Ziel 1 ::
Prüfe, ob die folgenden Aussagen mit dem Interview mit Sebastian Kurz übereinstimmen, und beantworte jede mit Ja oder Nein samt den entscheidenden Worten aus dem Interview als wörtlichem Zitat.
(a) Österreich hatte den Vorsitz im EU-Rat zwölf Monate lang inne.
(b) Laut Kurz erreichen in diesem Jahr deutlich weniger Migranten Europa als drei Jahre zuvor.
(c) Kurz hält die gesetzlich verordnete Verteilung von Flüchtlingen für eine Lösung.
Ziel 2 ::
Beantworte die folgenden Fragen zum Interview mit Sebastian Kurz knapp:
(a) Wer führte das Gespräch mit Sebastian Kurz?
(b) Wie viele Gipfeltreffen nennt die erste Frage?
(c) Aus welchem Jahr stammen laut Kurz die korrigierten Fehlentwicklungen in der Flüchtlingspolitik?
Ziel 3 :: Führe das Interview mit Sebastian Kurz über die europäische Flüchtlingspolitik im Anschluss an seine letzte Antwort weiter.

Auszug ::
########
Interview mit Österreichs Bundeskanzler Sebastian Kurz „Einzige Chance ist die Sicherung der Außengrenzen“

Michael Bröcker sprach mit Österreichs Bundeskanzler Sebastian Kurz über die Verteilung von Flüchtlingen in Europa, die neue Rolle der Grenzschutzagentur Frontex, ein einheitliches Asylsystem und den UN-Migrationspakt.

 „Es gibt keine Mitglieder erster und zweiter Klasse in Europa“, sagt Sebastian Kurz.

„Es gibt keine Mitglieder erster und zweiter Klasse in Europa“, sagt Sebastian Kurz.

Foto: picture alliance/dpa

Herr Kurz, 2700 Veranstaltungen, 40 Gipfeltreffen. Österreich gibt morgen den Vorsitz im EU-Rat nach sechs Monaten wieder ab. Sind sie auch ein bisschen froh?

Sebastian Kurz: Es war intensiv, das stimmt. Aber auch erfolgreich. Es ist gut zu sehen, dass auch ein kleines Land wie Österreich seinen Beitrag zur Europäischen Union leisten kann. Wir haben in einigen Themen Fortschritte erzielen können, insbesondere in der Migrationsfrage haben wir eine Trendwende einleiten können.

Die EU ist doch beim Umgang mit Flüchtlingen weiter tief gespalten.

Kurz: Die grundsätzlichen Ziele wie ein sicherer Außenschutz, die Unterscheidung zwischen Arbeitsmigration und Schutz vor Verfolgung sowie die Bekämpfung der Fluchtursachen teilen alle. Die Fehlentwicklungen in der Flüchtlingspolitik von 2015 wurden korrigiert. Die Zahl der Migranten, die Europa erreichen, liegt dieses Jahr um 95 Prozent niedriger als vor drei Jahren.

Eine systematische Verteilung der Flüchtlinge ist aber für immer vom Tisch, oder?

Kurz: Die gesetzlich verordnete Verteilung von Flüchtlingen über die EU-Staaten hinweg, habe ich nie als Lösung angesehen. Es gibt bei vielen Mitgliedern keine Bereitschaft, weitere Flüchtlinge aufzunehmen, und es gibt keinen Konsens, wer von wo wohin verteilt werden soll. Und auch viele Flüchtlinge lehnen dies ab. Insofern erübrigt sich die Debatte. Die einzige Chance ist die Sicherung unserer Außengrenzen.
########
Vorliegendes Material ::

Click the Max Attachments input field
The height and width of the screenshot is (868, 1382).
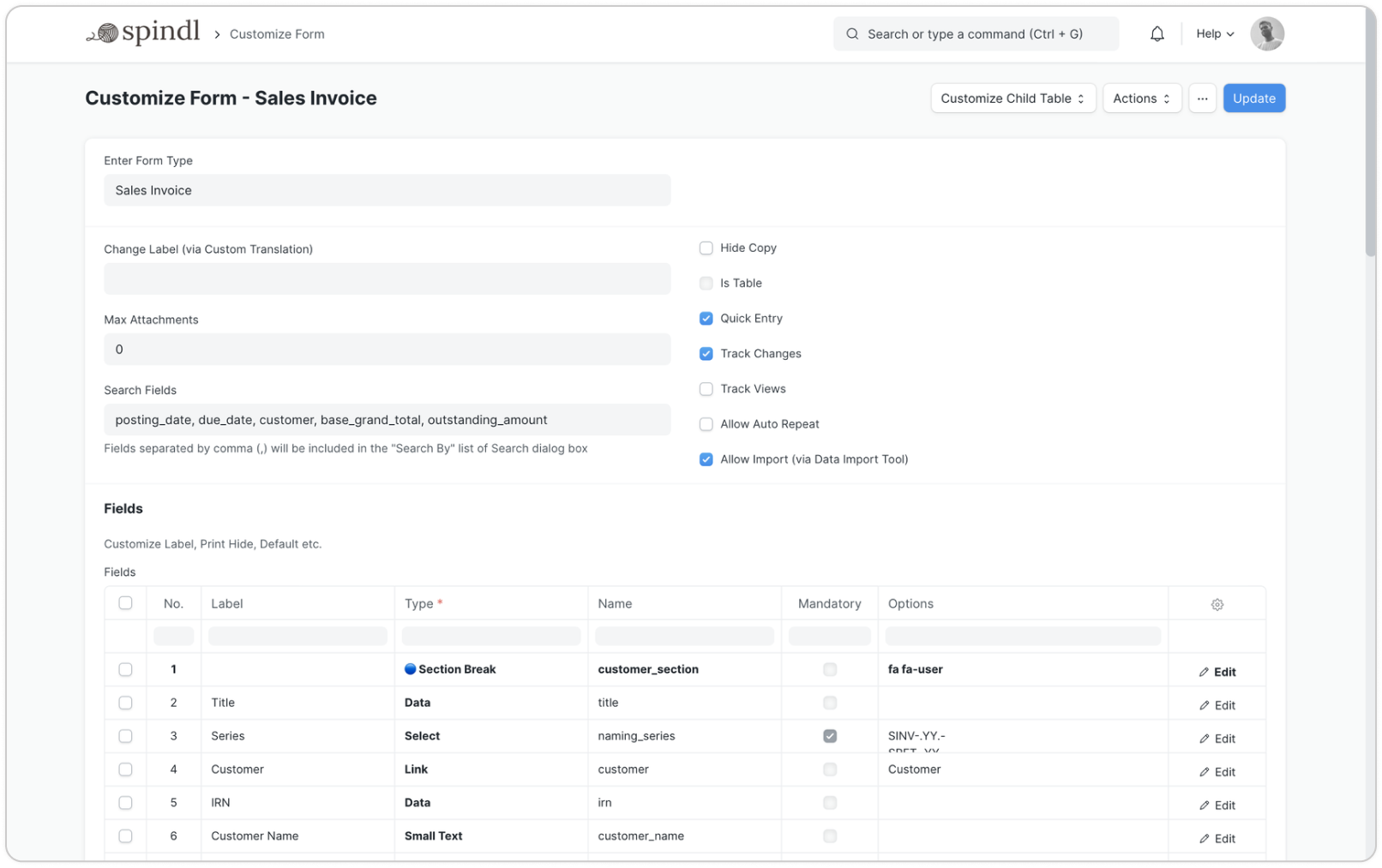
########
Lösung 1 ::
(a) Nein: „Österreich gibt morgen den Vorsitz im EU-Rat nach sechs Monaten wieder ab.“
(b) Ja: „Die Zahl der Migranten, die Europa erreichen, liegt dieses Jahr um 95 Prozent niedriger als vor drei Jahren.“
(c) Nein: „Die gesetzlich verordnete Verteilung von Flüchtlingen über die EU-Staaten hinweg, habe ich nie als Lösung angesehen.“

Lösung 2 ::
(a) Michael Bröcker
(b) 40
(c) 2015

Lösung 3 ::
Die EU-Grenzschutzagentur Frontex soll auf 10 000 Beamte aufgestockt werden, aber wohl nicht vor 2027. Allein in Berlin gibt es doppelt so viele Polizisten. Entschlossenheit sieht anders aus.

Kurz: Die Zahl ist nicht alleine entscheidend, sondern das Mandat. Frontex hat keinen reinen Rettungsauftrag mehr, sondern ist auch eine Rückstellungsagentur. Das ist der Systemwechsel. Frontex darf mit den Mittelmeer-Anrainerstaaten Kooperationen abschließen zur Rückführung der Migranten.

In Bosnien, in Mazedonien oder in Griechenland warten jetzt schon Hunderttausende in Lagern auf die Weiterreise. Was macht die EU mit diesen Menschen?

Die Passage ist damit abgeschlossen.